The historic visit of Barack Obama to La Paz and the dedication of the Cesar Chavez monument as a national historic site is important. It is covered in many news stories, including here:
http://www.csmonitor.com/...
Unfortunately the writer Amanda Paulson in the Christian Science Monitor is poorly informed on the role of Chavez and the UFW on immigration. She repeats the right wing view that Chavez was anti immigrant. Nothing could be further from the truth.
Both CNN and USA Today cover the dedication today.
Among the more contested issues raised by Paulson and by Barnacke in Trampling Out the Vintage, is the view of the UFW’s relationships with undocumented workers in 1975 period, the so called “Wet Line. This is the same argument being made today by various anti immigrant militia groups , Tea Party advocates and posted on Wikipedia . I tried for a couple of weeks to correct the Wikipedia source but others regularly changed it back. The post cites sources, but the sources only acknowledge a conflict, they do not support the assertion of anti immigrant behavior.
I prefer Bert Corona’s view.
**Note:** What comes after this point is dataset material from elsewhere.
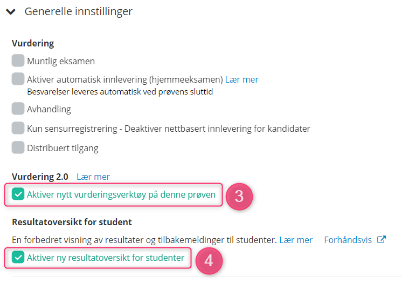This screenshot has height=283, width=402.
Task: Check the Avhandling option
Action: tap(18, 109)
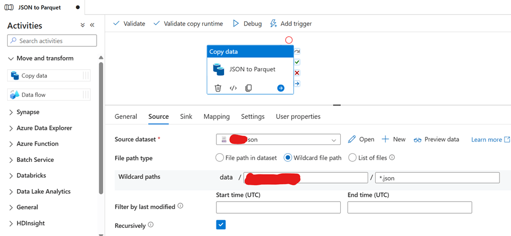Open the Mapping tab

(x=217, y=117)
Bert was a leading voice on immigration issues and organized undocumented workers in the organization Hemandad Mexicana. He was also a friend of mine, and we worked together on immigration issues. Although critical of the UFW policy, Bert never took the highly destructive view that the militia advocates promote today. There were disputes over issues, and errors were made but remember the context, which Bert for one did. The UFW was losing the strike as strikers were replaced by with undocumented workers crossing a border and a picket line to work in struck fields. These undocumented workers, who knew little or nothing about the UFW or the long, violent, bitter and costly strike they were breaking, were nonetheless breaking a strike on a movement for justice and equality.
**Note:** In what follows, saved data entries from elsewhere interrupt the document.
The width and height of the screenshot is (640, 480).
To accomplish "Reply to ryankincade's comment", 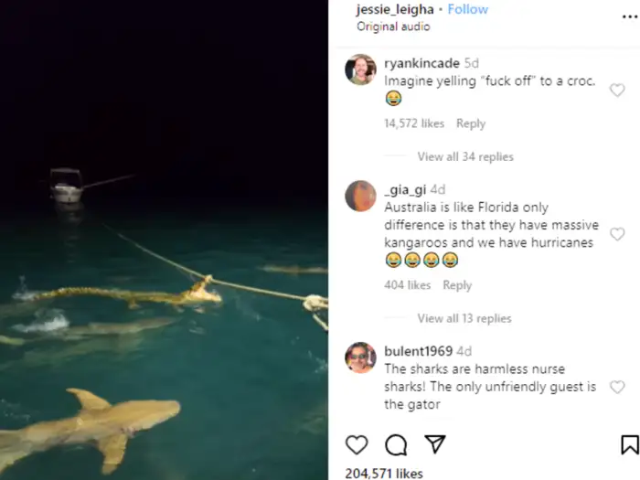I will (x=471, y=123).
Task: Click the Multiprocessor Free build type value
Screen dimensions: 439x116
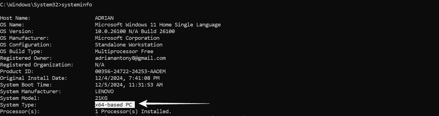Action: (124, 51)
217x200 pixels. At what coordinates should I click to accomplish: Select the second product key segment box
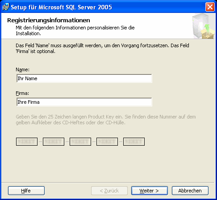(54, 142)
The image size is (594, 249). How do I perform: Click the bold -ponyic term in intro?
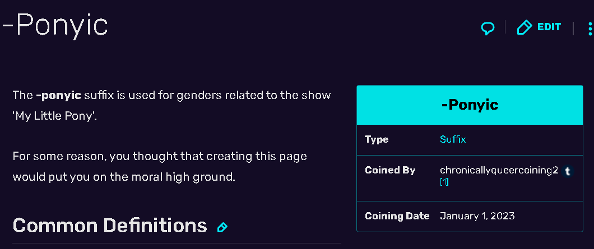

Chavez was not anti immigrant. Indeed, from its founding the UFW was an organization that worked to improve the lives of immigrants. Helping workers to get legal status was a major part of the work. The case cited was not about immigrants, it was about strike breakers.
Ultimately in 1975 the UFW convention took a formal position to organize the undocumented and to allow them to vote in elections as a part of the California Agricultural Relations Act. That is the official UFW position on the undocumented.
Bill Fletcher Jr. in his new book, “They’re Bankrupting Us” and 20 other myths about Unions, Beacon Press, 2012, says
.
“ It’s important to appreciate that this attack, underway for decades, began anew when Ronald Reagan was elected president in 1980. Prior to Reagan’s victory, there were individuals and factions within the Republican Party that accepted at least some elements of the New Deal Reforms of the 1930’s, and generally, if grudgingly, accepted the existence of labor unions. What changed with Reagan was the Republican philosophy on the economy and, with that, the approach taken toward labor unions.
What Reagan, Reaganism, and what came ultimately to be know as “neoliberalism” represented was a complete rejection of the role of government as an instrument for the fair distribution of wealth in order to address the unfortunate, the unemployed, the under employed, and the disregarded. “
Writers need to know that The rise and the decline of the UFW was 1968-1980 in California , bracketing Ronald Reagan's role first as governor and then as President.
Reagan crafted and fashioned his assault on labor through his campaign against the UFW and in favor of the growers. The tools of the assault, and the ideological battles were developed and tested against the UFW before Reagan became a viable candidate.
Distorted views of UFW history are not helpful.